Records excerpted from a collection:
# # # # # # #

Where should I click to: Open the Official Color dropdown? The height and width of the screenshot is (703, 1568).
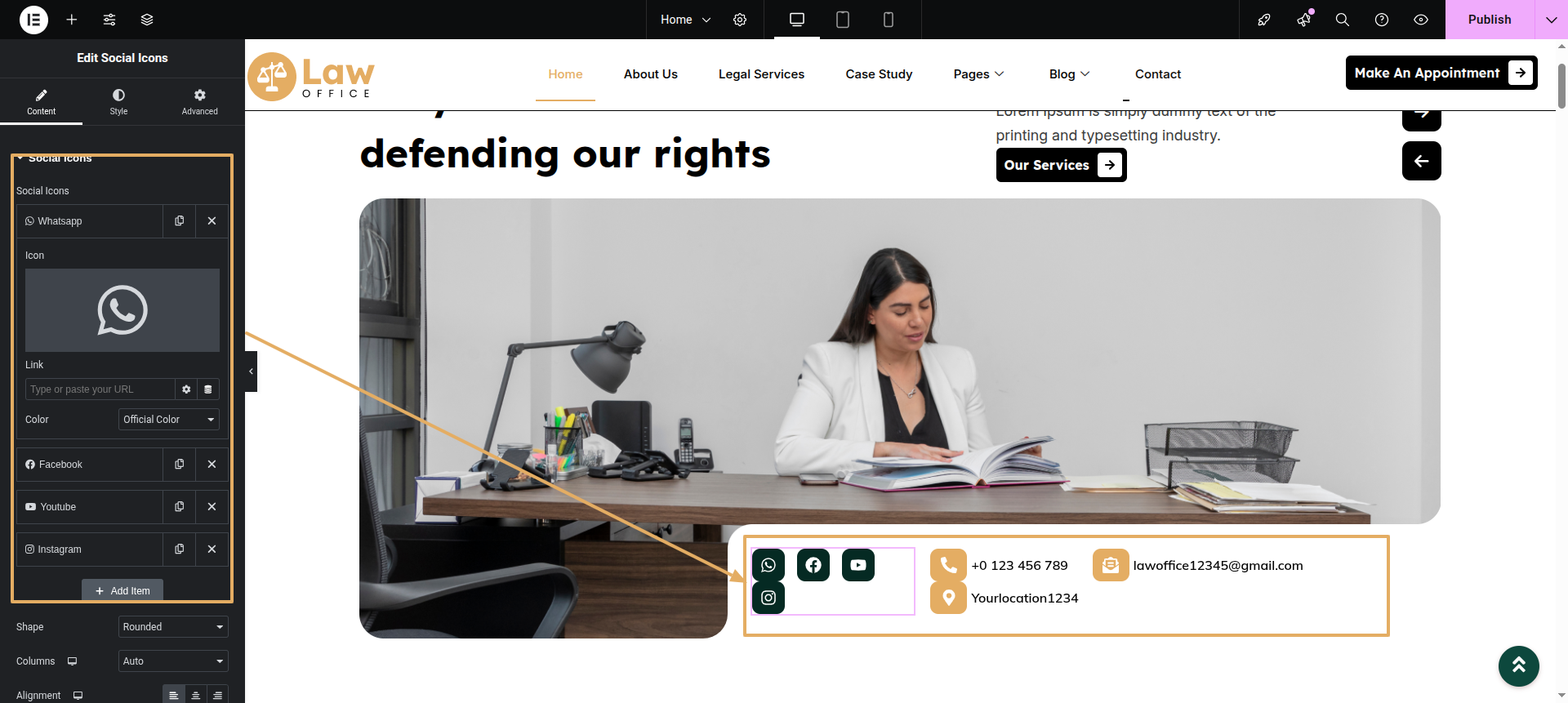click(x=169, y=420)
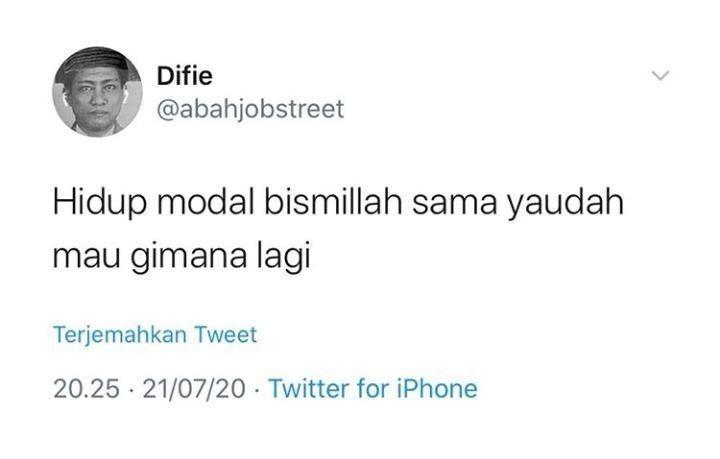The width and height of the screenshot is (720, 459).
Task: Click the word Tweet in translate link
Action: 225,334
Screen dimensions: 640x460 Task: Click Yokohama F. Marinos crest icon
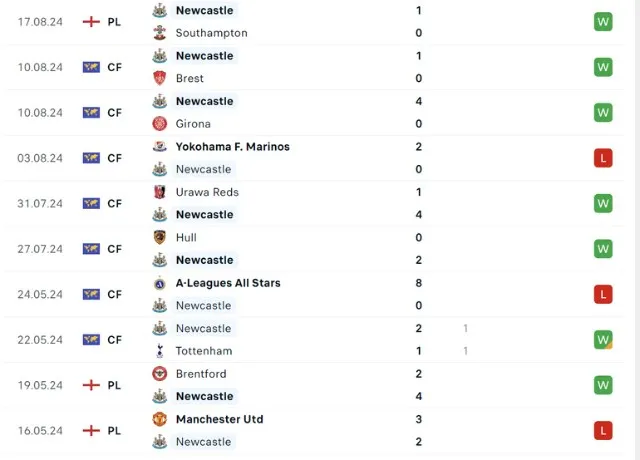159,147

# # # # # # #

• **Exercise**
Generate a word-for-word copy of the preceding records, excluding all pictures.

• **Written solution**
Where should I click to: Open the Official Color dropdown? The height and width of the screenshot is (703, 1568).
click(x=169, y=420)
The width and height of the screenshot is (720, 459).
Task: Click the word Tweet in translate link
Action: 225,334
Screen dimensions: 640x460 Task: Click Yokohama F. Marinos crest icon
159,147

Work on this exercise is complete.